Each line of the data below must be reproduced without any change.

Content starts

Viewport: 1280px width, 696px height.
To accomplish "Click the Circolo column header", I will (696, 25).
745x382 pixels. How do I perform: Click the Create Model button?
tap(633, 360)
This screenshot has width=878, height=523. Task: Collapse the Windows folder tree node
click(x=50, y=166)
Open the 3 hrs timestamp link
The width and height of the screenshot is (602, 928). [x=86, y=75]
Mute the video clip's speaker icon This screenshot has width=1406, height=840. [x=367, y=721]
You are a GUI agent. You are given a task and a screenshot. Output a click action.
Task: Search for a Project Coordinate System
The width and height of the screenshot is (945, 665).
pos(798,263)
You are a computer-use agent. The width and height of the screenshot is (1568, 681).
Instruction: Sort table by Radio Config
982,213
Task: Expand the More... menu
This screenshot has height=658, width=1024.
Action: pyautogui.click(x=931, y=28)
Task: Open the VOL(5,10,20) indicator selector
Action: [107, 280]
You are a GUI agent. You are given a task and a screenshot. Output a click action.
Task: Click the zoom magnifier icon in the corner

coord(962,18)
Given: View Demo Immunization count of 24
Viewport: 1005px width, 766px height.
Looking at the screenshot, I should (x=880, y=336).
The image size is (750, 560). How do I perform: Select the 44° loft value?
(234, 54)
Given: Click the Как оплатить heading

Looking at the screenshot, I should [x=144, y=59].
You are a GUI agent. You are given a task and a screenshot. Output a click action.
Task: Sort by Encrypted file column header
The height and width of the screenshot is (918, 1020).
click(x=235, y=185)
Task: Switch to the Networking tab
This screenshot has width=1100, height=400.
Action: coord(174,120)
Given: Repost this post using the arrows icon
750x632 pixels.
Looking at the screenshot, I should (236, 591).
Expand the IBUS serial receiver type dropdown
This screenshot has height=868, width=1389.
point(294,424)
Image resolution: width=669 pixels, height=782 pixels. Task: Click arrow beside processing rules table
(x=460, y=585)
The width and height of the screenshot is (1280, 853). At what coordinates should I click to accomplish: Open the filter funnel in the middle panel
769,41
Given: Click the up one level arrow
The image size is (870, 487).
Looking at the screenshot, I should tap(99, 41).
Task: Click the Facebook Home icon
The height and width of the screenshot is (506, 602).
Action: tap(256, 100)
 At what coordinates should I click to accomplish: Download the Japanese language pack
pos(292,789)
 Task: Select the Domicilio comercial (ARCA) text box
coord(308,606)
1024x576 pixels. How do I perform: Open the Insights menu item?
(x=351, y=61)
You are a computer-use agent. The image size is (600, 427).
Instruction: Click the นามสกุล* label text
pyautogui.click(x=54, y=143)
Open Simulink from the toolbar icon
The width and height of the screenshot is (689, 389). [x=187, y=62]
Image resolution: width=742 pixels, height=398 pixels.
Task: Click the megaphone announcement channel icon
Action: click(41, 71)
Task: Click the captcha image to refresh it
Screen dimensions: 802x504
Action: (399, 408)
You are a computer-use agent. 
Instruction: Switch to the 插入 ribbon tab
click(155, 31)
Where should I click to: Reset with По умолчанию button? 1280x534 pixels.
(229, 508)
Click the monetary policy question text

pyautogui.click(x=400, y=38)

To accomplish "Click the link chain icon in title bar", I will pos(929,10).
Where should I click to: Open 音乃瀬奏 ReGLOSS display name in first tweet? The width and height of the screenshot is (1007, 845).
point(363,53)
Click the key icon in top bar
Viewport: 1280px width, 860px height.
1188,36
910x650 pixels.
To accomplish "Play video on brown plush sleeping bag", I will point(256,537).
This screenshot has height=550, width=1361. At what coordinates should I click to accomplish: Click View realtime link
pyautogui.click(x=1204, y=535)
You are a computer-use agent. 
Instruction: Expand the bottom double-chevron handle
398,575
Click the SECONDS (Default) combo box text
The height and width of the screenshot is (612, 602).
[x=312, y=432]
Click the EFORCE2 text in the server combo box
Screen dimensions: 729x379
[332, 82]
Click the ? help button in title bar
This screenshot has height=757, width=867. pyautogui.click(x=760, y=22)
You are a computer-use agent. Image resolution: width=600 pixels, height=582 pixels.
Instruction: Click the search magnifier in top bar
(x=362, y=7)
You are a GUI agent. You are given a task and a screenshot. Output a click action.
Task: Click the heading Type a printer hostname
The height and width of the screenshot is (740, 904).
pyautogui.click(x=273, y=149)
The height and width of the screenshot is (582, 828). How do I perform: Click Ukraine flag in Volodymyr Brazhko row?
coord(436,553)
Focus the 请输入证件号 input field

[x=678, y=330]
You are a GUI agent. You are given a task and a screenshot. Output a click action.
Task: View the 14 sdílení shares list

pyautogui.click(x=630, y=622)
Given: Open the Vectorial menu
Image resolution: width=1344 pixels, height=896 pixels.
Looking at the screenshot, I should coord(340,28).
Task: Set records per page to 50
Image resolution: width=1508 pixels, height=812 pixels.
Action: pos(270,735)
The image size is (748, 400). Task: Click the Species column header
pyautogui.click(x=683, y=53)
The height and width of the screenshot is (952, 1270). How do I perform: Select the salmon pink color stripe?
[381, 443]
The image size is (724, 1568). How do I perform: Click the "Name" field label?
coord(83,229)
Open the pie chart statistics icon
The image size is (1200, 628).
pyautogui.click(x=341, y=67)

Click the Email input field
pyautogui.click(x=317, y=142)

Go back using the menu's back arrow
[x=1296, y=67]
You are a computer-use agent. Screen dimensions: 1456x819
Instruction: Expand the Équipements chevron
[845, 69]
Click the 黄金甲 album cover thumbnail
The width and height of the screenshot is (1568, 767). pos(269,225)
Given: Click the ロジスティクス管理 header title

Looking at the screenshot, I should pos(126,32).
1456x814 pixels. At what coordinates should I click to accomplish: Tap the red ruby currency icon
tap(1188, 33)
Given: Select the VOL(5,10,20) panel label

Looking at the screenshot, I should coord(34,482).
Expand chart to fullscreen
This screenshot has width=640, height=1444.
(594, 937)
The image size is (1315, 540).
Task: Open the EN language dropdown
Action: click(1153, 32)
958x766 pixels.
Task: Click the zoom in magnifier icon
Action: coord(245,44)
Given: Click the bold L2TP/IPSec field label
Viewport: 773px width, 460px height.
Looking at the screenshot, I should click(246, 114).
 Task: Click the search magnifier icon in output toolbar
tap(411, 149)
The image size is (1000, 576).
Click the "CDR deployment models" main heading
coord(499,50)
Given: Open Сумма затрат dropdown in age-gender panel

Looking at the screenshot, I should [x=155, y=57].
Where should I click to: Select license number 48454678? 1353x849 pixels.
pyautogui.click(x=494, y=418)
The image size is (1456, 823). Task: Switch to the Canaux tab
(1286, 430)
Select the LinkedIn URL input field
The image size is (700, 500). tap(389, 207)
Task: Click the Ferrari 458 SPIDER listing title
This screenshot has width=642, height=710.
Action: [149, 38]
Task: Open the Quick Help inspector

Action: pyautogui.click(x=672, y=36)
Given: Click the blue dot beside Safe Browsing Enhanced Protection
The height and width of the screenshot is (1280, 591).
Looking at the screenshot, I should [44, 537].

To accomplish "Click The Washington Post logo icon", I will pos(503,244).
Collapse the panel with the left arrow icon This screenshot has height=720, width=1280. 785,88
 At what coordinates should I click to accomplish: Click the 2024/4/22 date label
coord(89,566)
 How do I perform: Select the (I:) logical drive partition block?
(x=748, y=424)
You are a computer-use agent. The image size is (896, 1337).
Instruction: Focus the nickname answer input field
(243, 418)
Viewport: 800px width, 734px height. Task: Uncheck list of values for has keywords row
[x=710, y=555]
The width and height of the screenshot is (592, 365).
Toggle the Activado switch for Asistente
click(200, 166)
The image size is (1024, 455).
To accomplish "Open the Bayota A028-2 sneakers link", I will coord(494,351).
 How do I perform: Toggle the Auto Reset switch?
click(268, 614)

Content ends

## [Result for this exercise]
Viewport: 1280px width, 696px height.
To accomplish "Click the Circolo column header", I will (696, 25).
745x382 pixels. How do I perform: Click the Create Model button?
tap(633, 360)
This screenshot has width=878, height=523. Task: Collapse the Windows folder tree node
click(x=50, y=166)
Open the 3 hrs timestamp link
The width and height of the screenshot is (602, 928). [x=86, y=75]
Mute the video clip's speaker icon This screenshot has width=1406, height=840. [x=367, y=721]
You are a GUI agent. You are given a task and a screenshot. Output a click action.
Task: Search for a Project Coordinate System
The width and height of the screenshot is (945, 665).
pos(798,263)
You are a computer-use agent. The width and height of the screenshot is (1568, 681).
Instruction: Sort table by Radio Config
982,213
Task: Expand the More... menu
This screenshot has height=658, width=1024.
Action: pyautogui.click(x=931, y=28)
Task: Open the VOL(5,10,20) indicator selector
Action: [107, 280]
You are a GUI agent. You are given a task and a screenshot. Output a click action.
Task: Click the zoom magnifier icon in the corner

coord(962,18)
Given: View Demo Immunization count of 24
Viewport: 1005px width, 766px height.
Looking at the screenshot, I should (x=880, y=336).
The image size is (750, 560). How do I perform: Select the 44° loft value?
(234, 54)
Given: Click the Как оплатить heading

Looking at the screenshot, I should [x=144, y=59].
You are a GUI agent. You are given a task and a screenshot. Output a click action.
Task: Sort by Encrypted file column header
The height and width of the screenshot is (918, 1020).
click(x=235, y=185)
Task: Switch to the Networking tab
This screenshot has width=1100, height=400.
Action: coord(174,120)
Given: Repost this post using the arrows icon
750x632 pixels.
Looking at the screenshot, I should (236, 591).
Expand the IBUS serial receiver type dropdown
This screenshot has height=868, width=1389.
point(294,424)
Image resolution: width=669 pixels, height=782 pixels. Task: Click arrow beside processing rules table
(x=460, y=585)
The width and height of the screenshot is (1280, 853). At what coordinates should I click to accomplish: Open the filter funnel in the middle panel
769,41
Given: Click the up one level arrow
The image size is (870, 487).
Looking at the screenshot, I should tap(99, 41).
Task: Click the Facebook Home icon
The height and width of the screenshot is (506, 602).
Action: tap(256, 100)
 At what coordinates should I click to accomplish: Download the Japanese language pack
pos(292,789)
 Task: Select the Domicilio comercial (ARCA) text box
coord(308,606)
1024x576 pixels. How do I perform: Open the Insights menu item?
(x=351, y=61)
You are a computer-use agent. The image size is (600, 427).
Instruction: Click the นามสกุล* label text
pyautogui.click(x=54, y=143)
Open Simulink from the toolbar icon
The width and height of the screenshot is (689, 389). [x=187, y=62]
Image resolution: width=742 pixels, height=398 pixels.
Task: Click the megaphone announcement channel icon
Action: click(41, 71)
Task: Click the captcha image to refresh it
Screen dimensions: 802x504
Action: (399, 408)
You are a computer-use agent. 
Instruction: Switch to the 插入 ribbon tab
click(155, 31)
Where should I click to: Reset with По умолчанию button? 1280x534 pixels.
(229, 508)
Click the monetary policy question text

pyautogui.click(x=400, y=38)

To accomplish "Click the link chain icon in title bar", I will pos(929,10).
Where should I click to: Open 音乃瀬奏 ReGLOSS display name in first tweet? The width and height of the screenshot is (1007, 845).
point(363,53)
Click the key icon in top bar
Viewport: 1280px width, 860px height.
1188,36
910x650 pixels.
To accomplish "Play video on brown plush sleeping bag", I will point(256,537).
This screenshot has height=550, width=1361. At what coordinates should I click to accomplish: Click View realtime link
pyautogui.click(x=1204, y=535)
You are a computer-use agent. 
Instruction: Expand the bottom double-chevron handle
398,575
Click the SECONDS (Default) combo box text
The height and width of the screenshot is (612, 602).
[x=312, y=432]
Click the EFORCE2 text in the server combo box
Screen dimensions: 729x379
[332, 82]
Click the ? help button in title bar
This screenshot has height=757, width=867. pyautogui.click(x=760, y=22)
You are a computer-use agent. Image resolution: width=600 pixels, height=582 pixels.
Instruction: Click the search magnifier in top bar
(x=362, y=7)
You are a GUI agent. You are given a task and a screenshot. Output a click action.
Task: Click the heading Type a printer hostname
The height and width of the screenshot is (740, 904).
pyautogui.click(x=273, y=149)
The height and width of the screenshot is (582, 828). How do I perform: Click Ukraine flag in Volodymyr Brazhko row?
coord(436,553)
Focus the 请输入证件号 input field

[x=678, y=330]
You are a GUI agent. You are given a task and a screenshot. Output a click action.
Task: View the 14 sdílení shares list

pyautogui.click(x=630, y=622)
Given: Open the Vectorial menu
Image resolution: width=1344 pixels, height=896 pixels.
Looking at the screenshot, I should coord(340,28).
Task: Set records per page to 50
Image resolution: width=1508 pixels, height=812 pixels.
Action: pos(270,735)
The image size is (748, 400). Task: Click the Species column header
pyautogui.click(x=683, y=53)
The height and width of the screenshot is (952, 1270). How do I perform: Select the salmon pink color stripe?
[381, 443]
The image size is (724, 1568). How do I perform: Click the "Name" field label?
coord(83,229)
Open the pie chart statistics icon
The image size is (1200, 628).
pyautogui.click(x=341, y=67)

Click the Email input field
pyautogui.click(x=317, y=142)

Go back using the menu's back arrow
[x=1296, y=67]
You are a computer-use agent. Screen dimensions: 1456x819
Instruction: Expand the Équipements chevron
[845, 69]
Click the 黄金甲 album cover thumbnail
The width and height of the screenshot is (1568, 767). pos(269,225)
Given: Click the ロジスティクス管理 header title

Looking at the screenshot, I should pos(126,32).
1456x814 pixels. At what coordinates should I click to accomplish: Tap the red ruby currency icon
tap(1188, 33)
Given: Select the VOL(5,10,20) panel label

Looking at the screenshot, I should coord(34,482).
Expand chart to fullscreen
This screenshot has width=640, height=1444.
(594, 937)
The image size is (1315, 540).
Task: Open the EN language dropdown
Action: click(1153, 32)
958x766 pixels.
Task: Click the zoom in magnifier icon
Action: coord(245,44)
Given: Click the bold L2TP/IPSec field label
Viewport: 773px width, 460px height.
Looking at the screenshot, I should click(246, 114).
 Task: Click the search magnifier icon in output toolbar
tap(411, 149)
The image size is (1000, 576).
Click the "CDR deployment models" main heading
coord(499,50)
Given: Open Сумма затрат dropdown in age-gender panel

Looking at the screenshot, I should [x=155, y=57].
Where should I click to: Select license number 48454678? 1353x849 pixels.
pyautogui.click(x=494, y=418)
The image size is (1456, 823). Task: Switch to the Canaux tab
(1286, 430)
Select the LinkedIn URL input field
The image size is (700, 500). tap(389, 207)
Task: Click the Ferrari 458 SPIDER listing title
This screenshot has width=642, height=710.
Action: [149, 38]
Task: Open the Quick Help inspector

Action: pyautogui.click(x=672, y=36)
Given: Click the blue dot beside Safe Browsing Enhanced Protection
The height and width of the screenshot is (1280, 591).
Looking at the screenshot, I should [44, 537].

To accomplish "Click The Washington Post logo icon", I will pos(503,244).
Collapse the panel with the left arrow icon This screenshot has height=720, width=1280. 785,88
 At what coordinates should I click to accomplish: Click the 2024/4/22 date label
coord(89,566)
 How do I perform: Select the (I:) logical drive partition block?
(x=748, y=424)
You are a computer-use agent. The image size is (896, 1337).
Instruction: Focus the nickname answer input field
(243, 418)
Viewport: 800px width, 734px height. Task: Uncheck list of values for has keywords row
[x=710, y=555]
The width and height of the screenshot is (592, 365).
Toggle the Activado switch for Asistente
click(200, 166)
The image size is (1024, 455).
To accomplish "Open the Bayota A028-2 sneakers link", I will coord(494,351).
 How do I perform: Toggle the Auto Reset switch?
click(268, 614)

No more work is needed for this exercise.